__Your objective__.
Where the listing below has a line with "Остекление входных групп (50, 588)", write out exactly that line and every line after it, stopping after the line with "О нас (18, 642)".

═════ Data provided ═════

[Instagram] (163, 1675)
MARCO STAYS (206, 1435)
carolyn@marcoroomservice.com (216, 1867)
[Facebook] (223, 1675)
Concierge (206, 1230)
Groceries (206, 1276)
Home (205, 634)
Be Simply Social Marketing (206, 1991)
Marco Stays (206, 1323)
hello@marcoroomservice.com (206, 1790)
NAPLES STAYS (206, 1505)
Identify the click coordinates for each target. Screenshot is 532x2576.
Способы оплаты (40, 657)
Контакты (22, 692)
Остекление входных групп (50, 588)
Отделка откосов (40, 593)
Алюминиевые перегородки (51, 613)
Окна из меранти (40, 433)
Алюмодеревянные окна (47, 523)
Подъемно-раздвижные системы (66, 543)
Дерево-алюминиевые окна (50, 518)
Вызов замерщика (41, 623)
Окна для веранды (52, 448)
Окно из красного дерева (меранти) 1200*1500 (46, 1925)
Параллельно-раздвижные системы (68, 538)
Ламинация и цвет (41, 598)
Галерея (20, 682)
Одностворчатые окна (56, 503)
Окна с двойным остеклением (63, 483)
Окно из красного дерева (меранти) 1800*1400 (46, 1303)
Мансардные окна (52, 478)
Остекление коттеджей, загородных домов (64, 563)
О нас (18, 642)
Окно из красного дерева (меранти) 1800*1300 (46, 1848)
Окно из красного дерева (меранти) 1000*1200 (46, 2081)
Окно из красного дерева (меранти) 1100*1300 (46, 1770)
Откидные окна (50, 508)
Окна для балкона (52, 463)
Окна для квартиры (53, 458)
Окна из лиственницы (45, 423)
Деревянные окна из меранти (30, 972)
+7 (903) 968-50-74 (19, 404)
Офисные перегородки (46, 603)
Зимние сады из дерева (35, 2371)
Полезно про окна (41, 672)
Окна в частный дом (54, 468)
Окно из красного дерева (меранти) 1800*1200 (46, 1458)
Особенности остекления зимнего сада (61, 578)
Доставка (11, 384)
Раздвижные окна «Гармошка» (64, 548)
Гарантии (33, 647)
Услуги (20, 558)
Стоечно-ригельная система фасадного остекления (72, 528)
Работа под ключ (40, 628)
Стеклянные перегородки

═════

__Result of the task__.
Остекление входных групп (50, 588)
Отделка откосов (40, 593)
Алюминиевые перегородки (51, 613)
Окна из меранти (40, 433)
Алюмодеревянные окна (47, 523)
Подъемно-раздвижные системы (66, 543)
Дерево-алюминиевые окна (50, 518)
Вызов замерщика (41, 623)
Окна для веранды (52, 448)
Окно из красного дерева (меранти) 1200*1500 (46, 1925)
Параллельно-раздвижные системы (68, 538)
Ламинация и цвет (41, 598)
Галерея (20, 682)
Одностворчатые окна (56, 503)
Окна с двойным остеклением (63, 483)
Окно из красного дерева (меранти) 1800*1400 (46, 1303)
Мансардные окна (52, 478)
Остекление коттеджей, загородных домов (64, 563)
О нас (18, 642)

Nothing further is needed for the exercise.